Indignação e descrença com a restauração da Macarena em Sevilha: "Deixem como estava".

“Esta não é a minha Virgem. Ela se parece um pouco mais com a que estava aqui há uma semana, e certamente não se parece em nada com a que colocaram neste sábado, mas ainda assim não é a minha Macarena; sua expressão é diferente. O que fizeram com a Virgem é injusto.” Essa foi a opinião de Paqui Fernández neste domingo, após deixar a Basílica de La Macarena para ver os resultados de uma polêmica intervenção ordenada pela Irmandade.
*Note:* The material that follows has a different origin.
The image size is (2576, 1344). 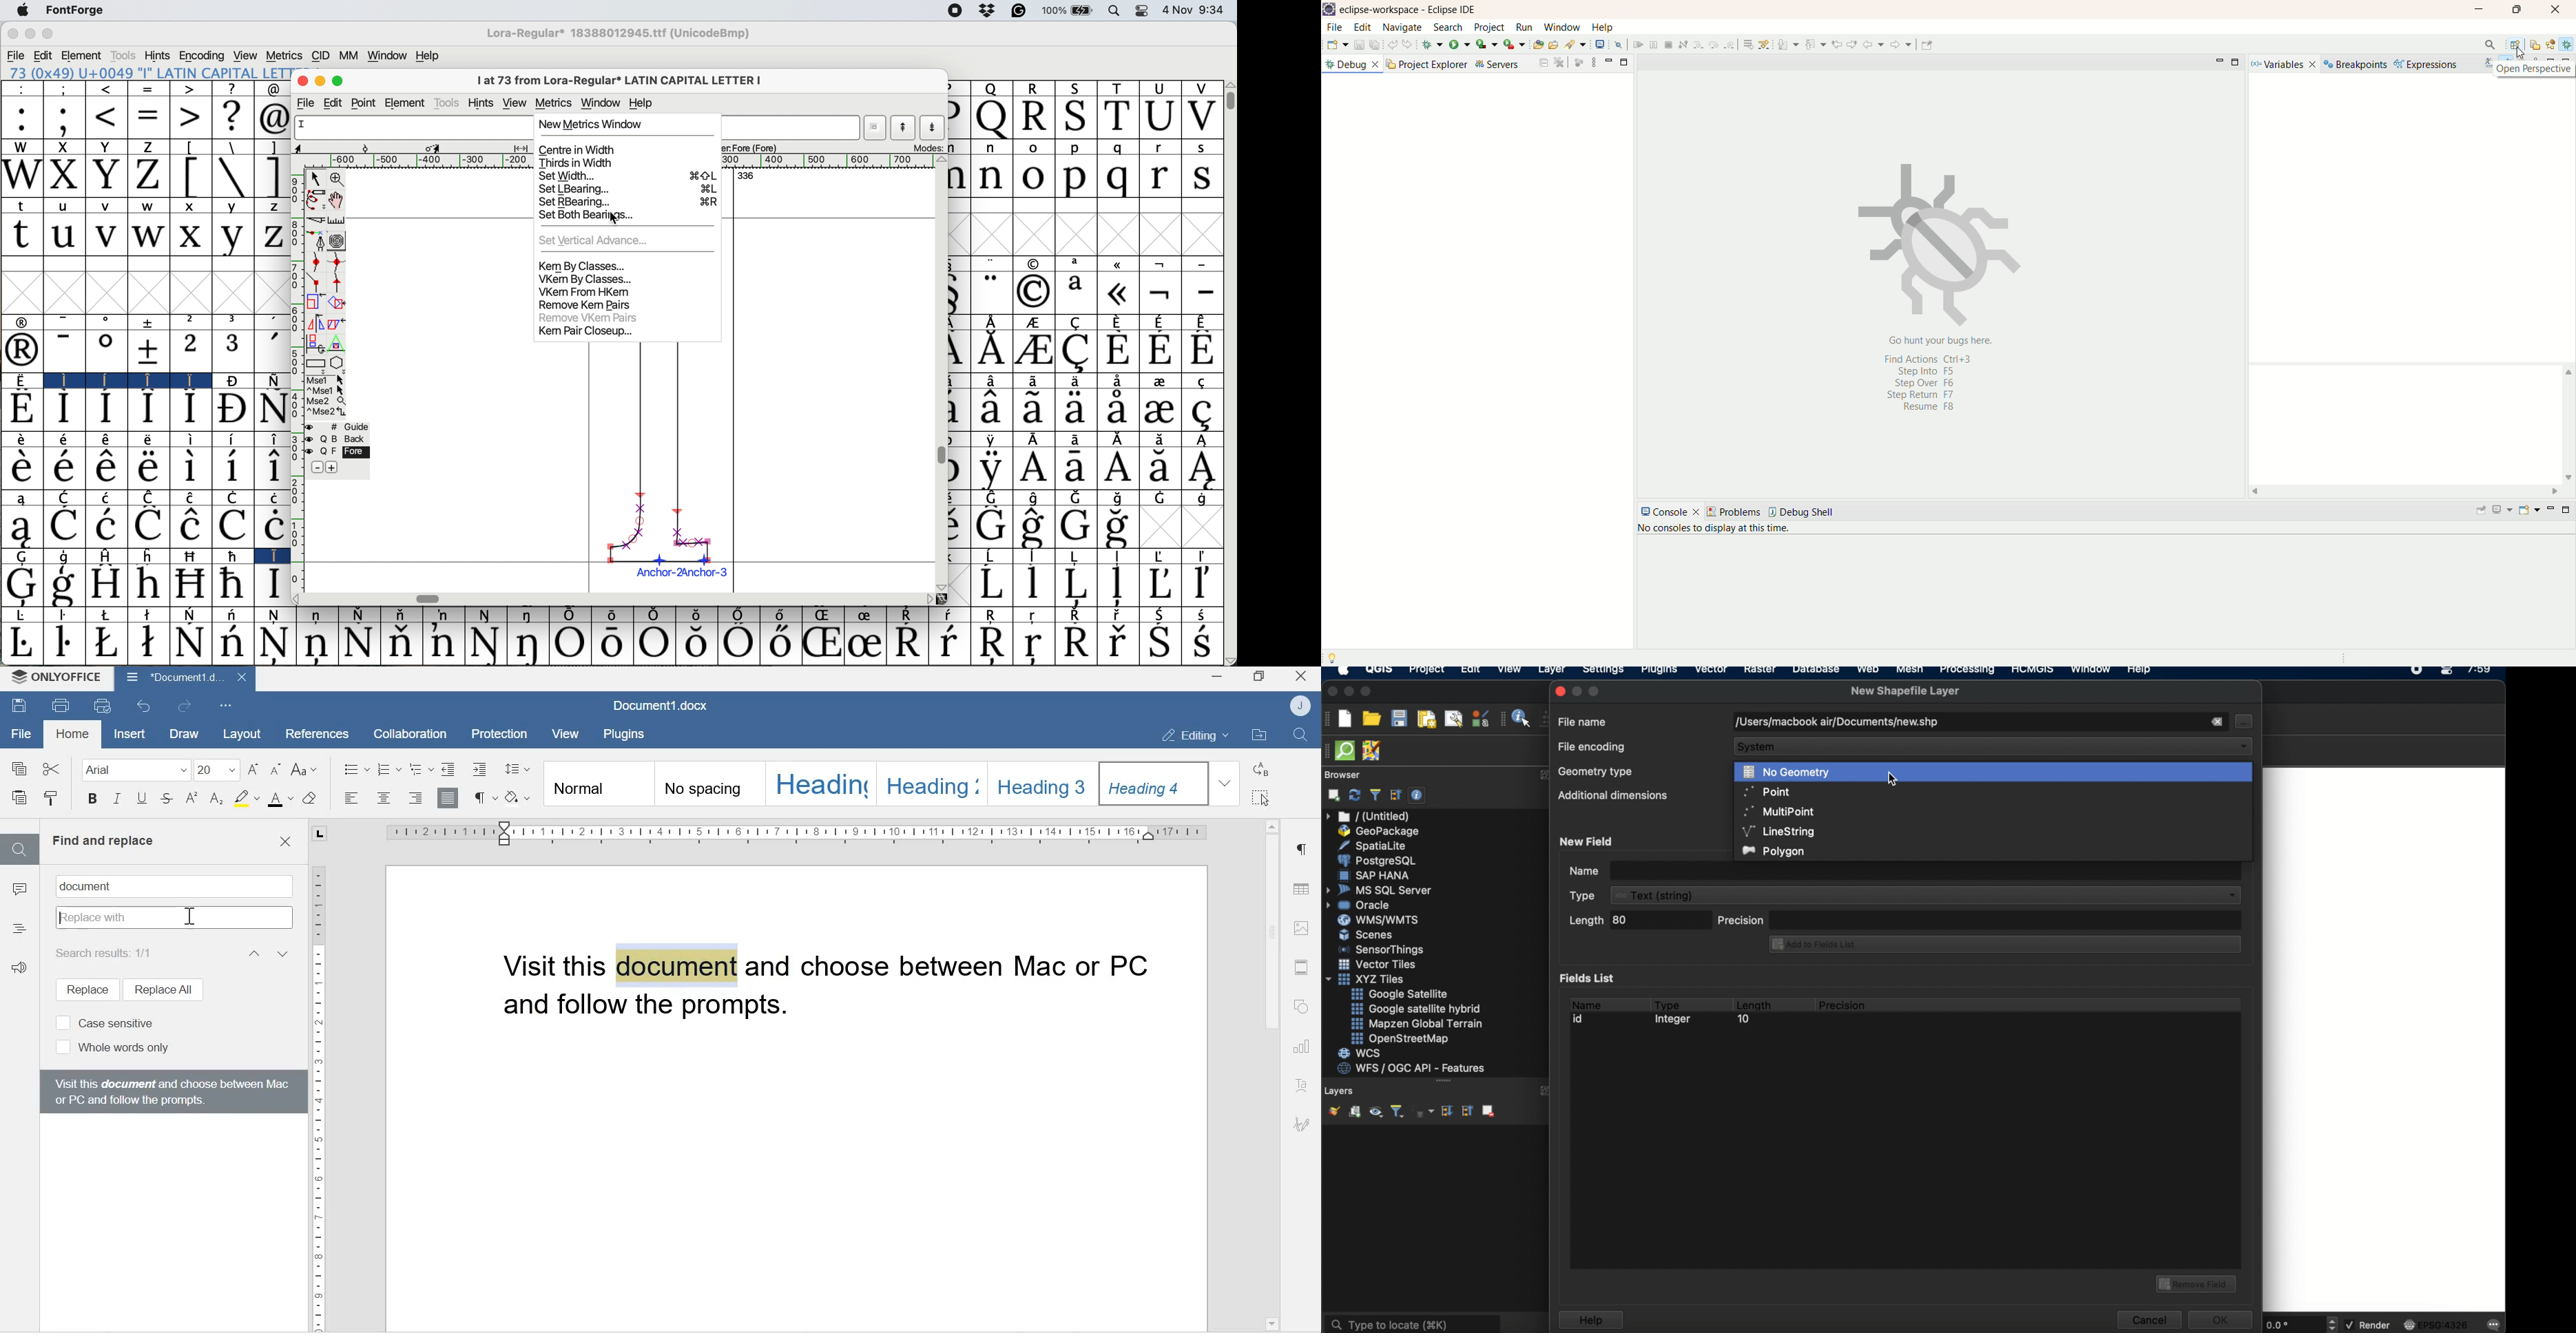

Essa intervenção gerou indignação generalizada entre os devotos desta imagem e, por extensão, entre os sevilhanos. Eles estão indignados porque as mudanças afetaram sua expressão, a ponto de, para muitos, seu rosto não ter nada a ver com aquele que fez de La Macarena um ícone de Sevilha. No entanto, a indignação foi muito mais contida do que a expressa pelos fiéis que haviam comparecido à igreja no dia anterior. Em 24 horas, e diante da comoção e pressão geradas nas redes sociais e da saída dos fiéis do local, a Virgem passou por duas cirurgias para substituir os cílios (ao meio-dia) e devolver o tom mais avermelhado às bochechas (durante a noite).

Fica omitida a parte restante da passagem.